Norwegian Muslims plan to encircle Oslo's synagogue on Saturday in a "ring of peace" in solidarity with Jews after last weekend's Islamist terror shootings in neighboring Denmark, which targeted a Copenhagen synagogue on Shabbat during a Bar Mitzvah leaving one Jew dead.
"It's to show that Norwegian youth reject what happened in Denmark and to show that Muslims do not support terrorism," 26-year-old Atif Jamil, one of the organizers of the human chain, told AFP on Thursday.
"We're doing very well in our country. It's important to bury these misconceptions," he added.

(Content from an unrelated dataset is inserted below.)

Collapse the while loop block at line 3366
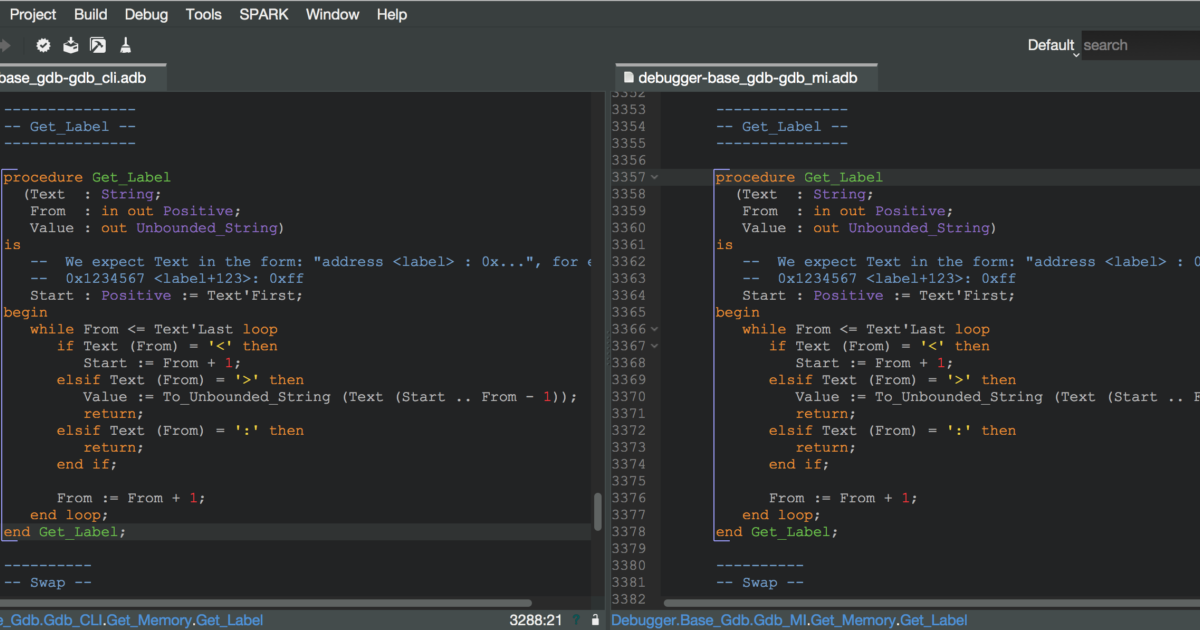This screenshot has width=1200, height=630. pyautogui.click(x=655, y=329)
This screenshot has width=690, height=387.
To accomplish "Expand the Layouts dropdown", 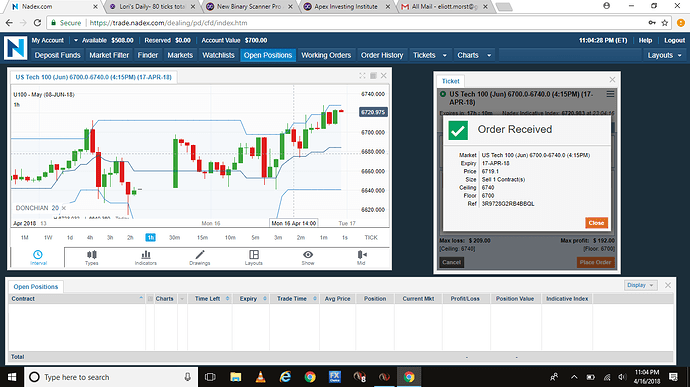I will point(664,55).
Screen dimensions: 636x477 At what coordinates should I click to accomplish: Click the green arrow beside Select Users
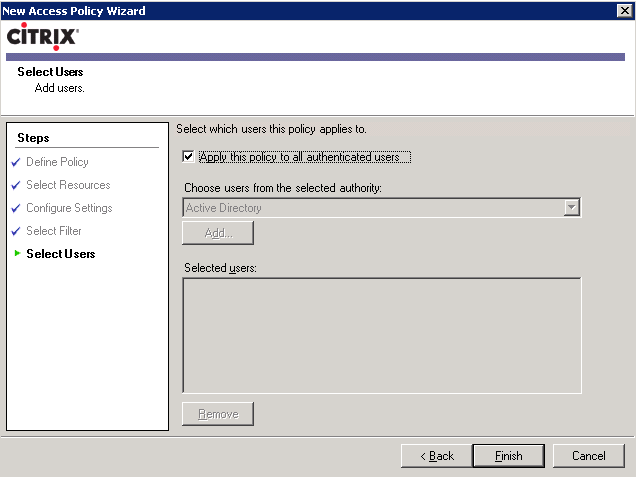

Close to 1,500 Facebook users had signed up for the "Ring of Peace" event by Thursday in the wake of the double shooting in Denmark that left two people dead, and were conducted by a 22-year-old Muslim terrorist of Palestinian Arab background.

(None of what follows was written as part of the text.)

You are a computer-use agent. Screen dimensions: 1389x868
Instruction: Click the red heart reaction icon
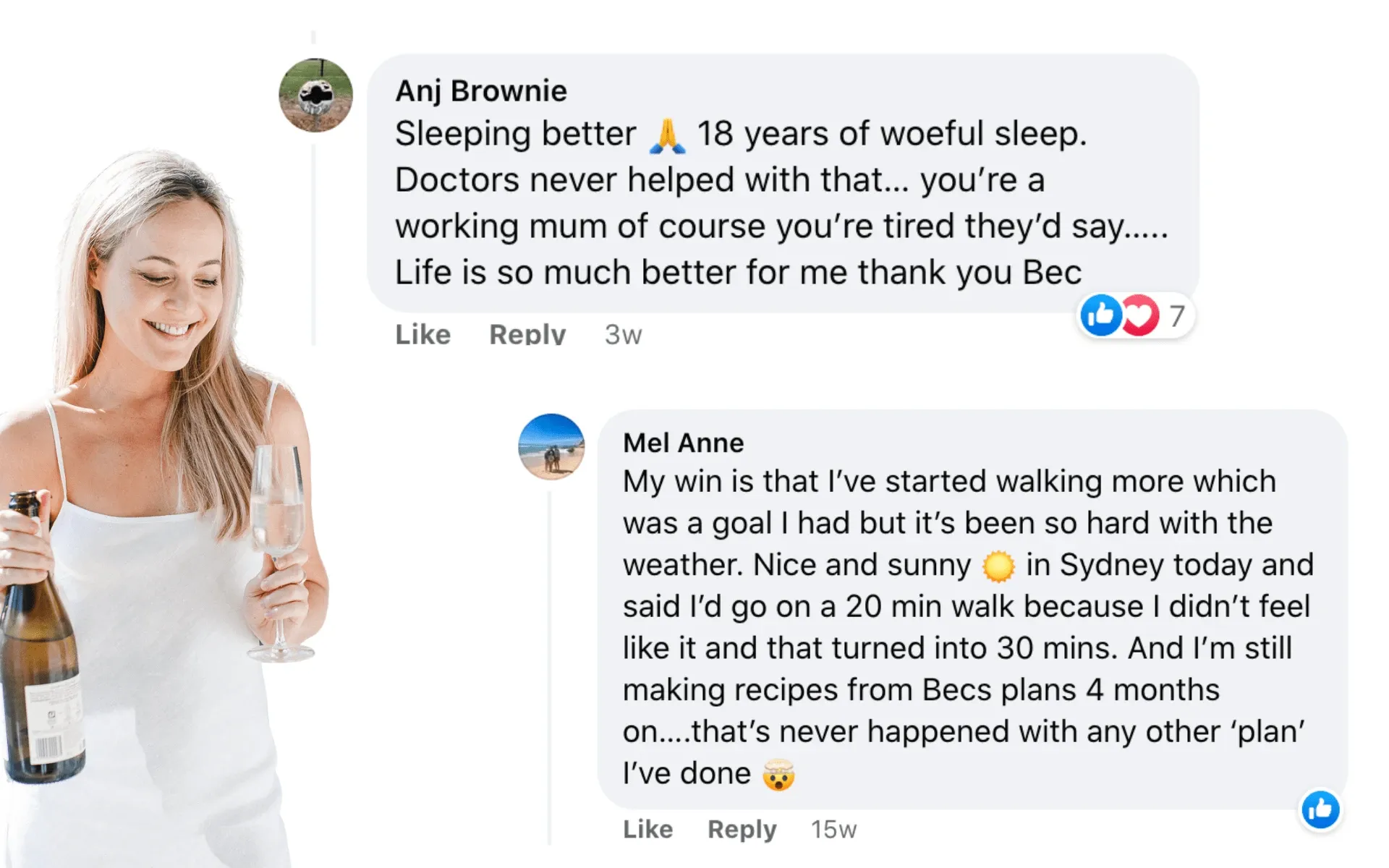(1139, 317)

Those killed included a 37-year-old Jewish volunteer guard gunned down outside Copenhagen's synagogue. The suspect was killed by police in a pre-dawn shootout on Sunday.

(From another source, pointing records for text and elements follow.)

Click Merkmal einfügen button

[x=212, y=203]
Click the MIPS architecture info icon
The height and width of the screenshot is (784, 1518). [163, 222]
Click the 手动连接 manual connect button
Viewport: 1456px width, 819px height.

"An individual who travels to support terrorist acts will know that local residents – regardless of their religion – in fact denounce terrorism," Jamil said. "We must all live under the same sky. That's the message (of this event)."
Norway has a somewhat mixed history in this regards; reportedly the country has the highest level of anti-Semitic beliefs of any Nordic country.
The large Muslim community in Norway seems to have a relation to the rise of anti-Semitism.
In January 2013, Nehmat Ali Shah, the imam at Norway's largest mosque – the Jamaat-e Ahl-e Sunnat mosque – claimed in an interview with Dagsavisen that the existing hostility between Muslims and Christians is caused by Jewish influence.
And last November and "anti-racist" group tried to ban Jews from a Holocaust memorial event, eventually refusing to take part because Jews participated.